Ich bin OmaSilly - 57 Jahre alt und muss bald für längere Zeit ins Krankenhaus.
Ich suche deshalb ein PC-Spiel, dass ich offline spielen kann.
Ich habe früher mal Pharao von sierra gespielt. Das läuft aber nicht mehr auf meinem neuen Laptop.
Bei den vielen Angeboten und mit den vielen technischen Begriffen kann ich leider nichts anfangen.
Bitte helft mir? Wechels Strategie-Spiel (ähnlich Pharao) kann man offline unter Windows 10 spielen? 

Lieben Dank. 

Oma Silly


----------



## sauerlandboy79 (20. Januar 2018)

Schonmal diese Patches versucht? Vielleicht bringt das Pharao wieder zum Leben.

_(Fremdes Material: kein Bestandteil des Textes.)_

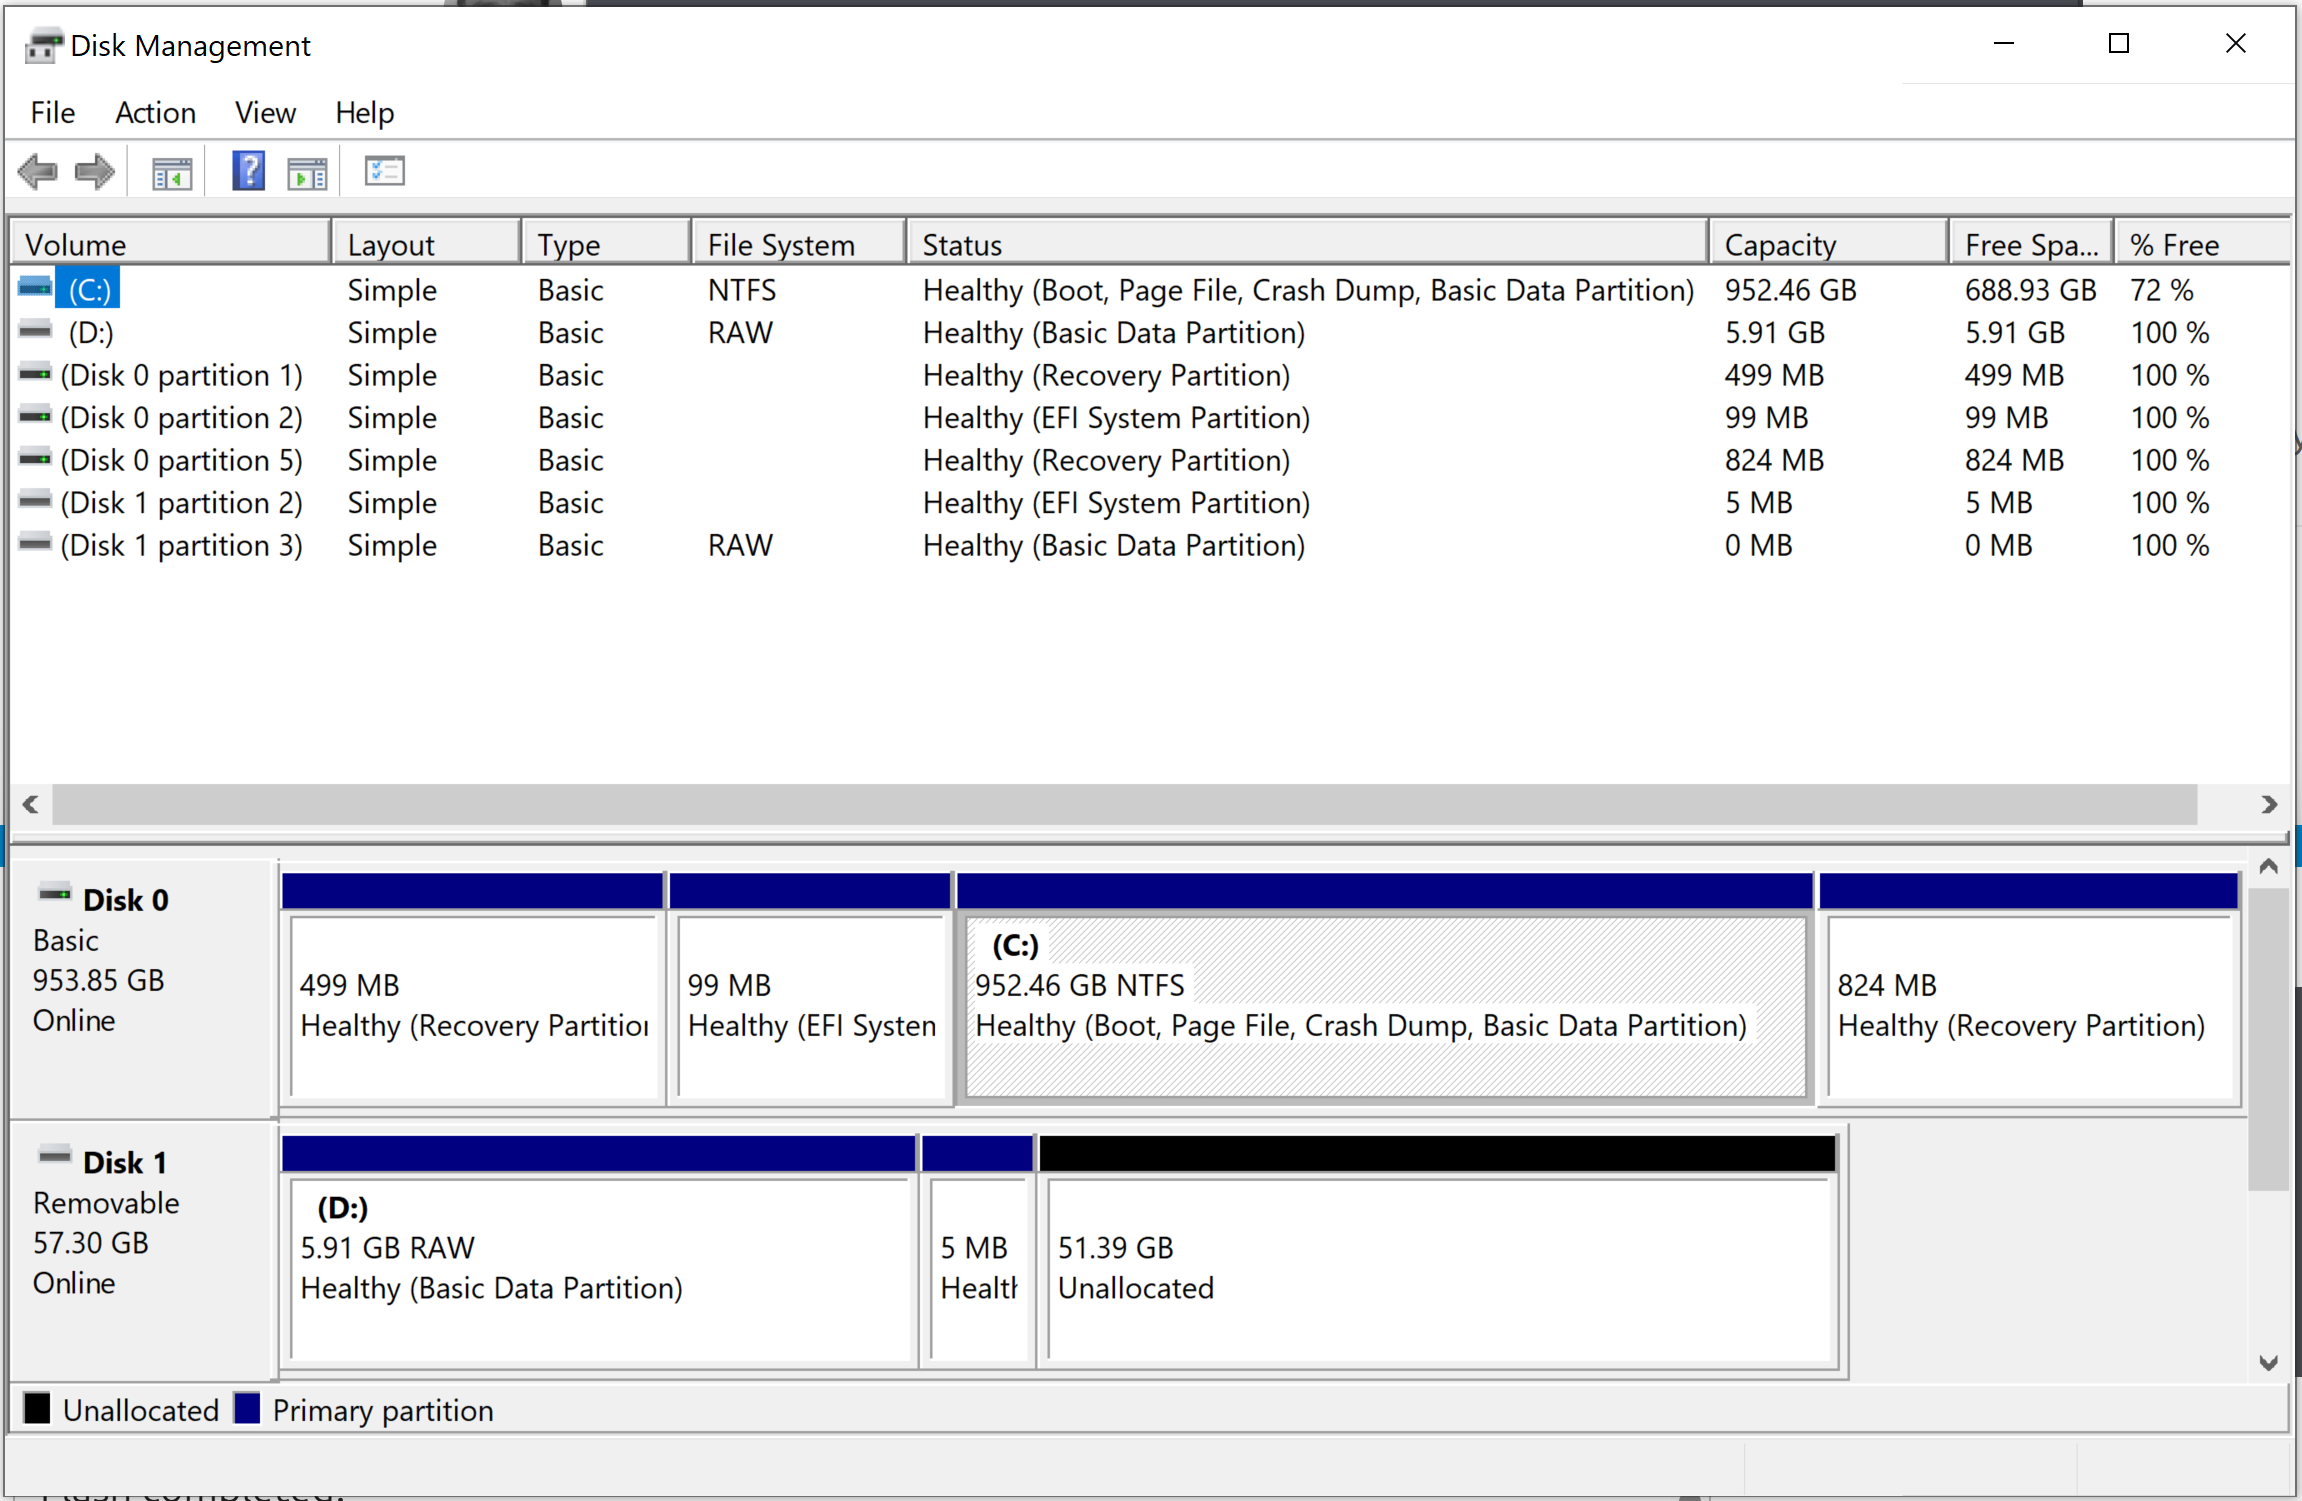
Task: Select the 51.39 GB Unallocated block
Action: pyautogui.click(x=1438, y=1268)
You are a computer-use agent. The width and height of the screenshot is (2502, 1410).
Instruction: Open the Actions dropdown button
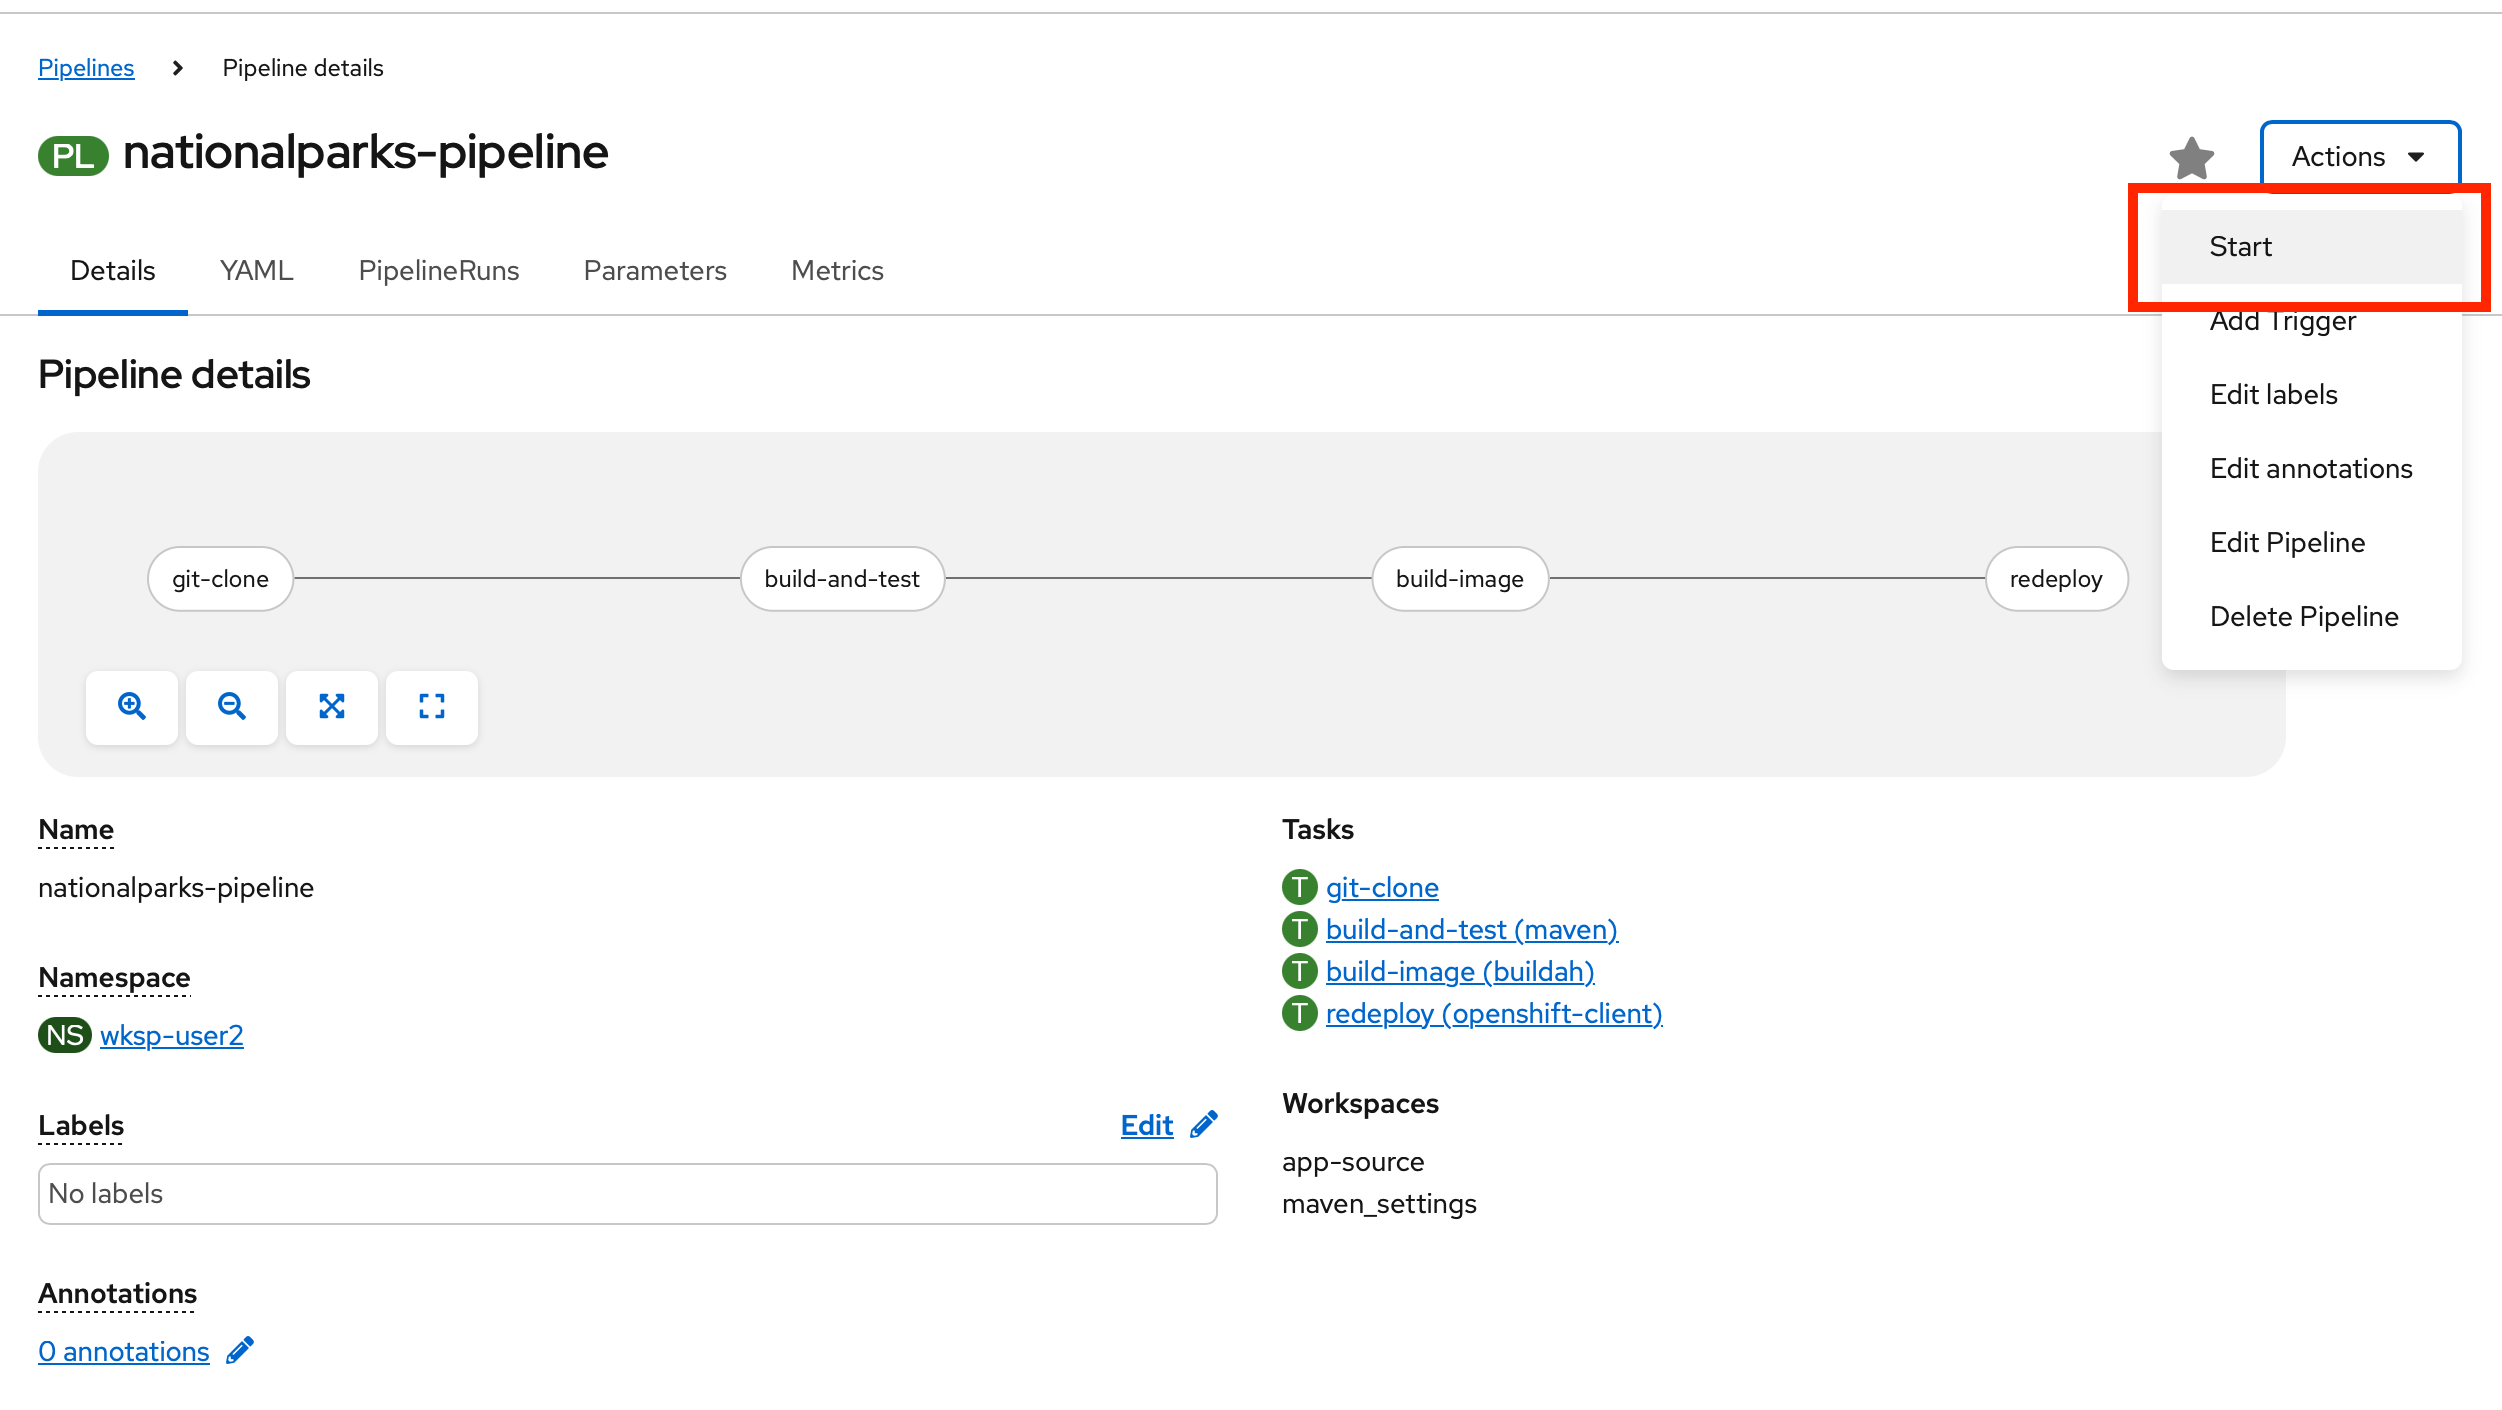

https://krony.de/pharaoh-unter-windows-10-windows-8-windows-7-spielen.html

Gesendet von meinem 6070K mit Tapatalk


----------



## MichaelG (20. Januar 2018)

Also Pharao läuft bei mir unter WIN 10. Was nicht funktioniert (wieso keine Ahnung) sind die dazugehörigen Addons. Sobald ich diese installiere funktioniert das Spiel nicht mehr.


----------



## Bonkic (20. Januar 2018)

also grundsätzlich kann man 99,9% aller einzelspieler-titel offline spielen. 
bei gog.com gäbe es jetzt pharao, caesar und die anderen teile für aktuelle betriebssysteme: https://www.gog.com/game/pharaoh_cleopatra

als moderne(re) alternativen böten sich vielleicht anno 1404 oder auch so wie cities: skylines an.


----------



## Herbboy (20. Januar 2018)

Was für ein Laptop ist es denn? Auf der Unterseite steht idR das Modell, falls du das nicht kennst. Die meisten Spiele lassen sich auch offline spielen, man nur evlt. vorher in einen Offline-Modus wechseln, während man noch online angemeldet ist, zB falls es ein Steam-Spiel ist.


----------



## Shadow_Man (24. Januar 2018)

Herbboy schrieb:


> Was für ein Laptop ist es denn? Auf der Unterseite steht idR das Modell, falls du das nicht kennst. Die meisten Spiele lassen sich auch offline spielen, man nur evlt. vorher in einen Offline-Modus wechseln, während man noch online angemeldet ist, zB falls es ein Steam-Spiel ist.



Das Wichtigste dabei ist, dass man beim Einloggen bei "Mein Passwort speichern" ein Häkchen drin hat. Und dann müssen selbstverständlich - klar - die Spiele installiert sein.
Normal lässt sich dann Steam auch völlig ohne Internet starten.


----------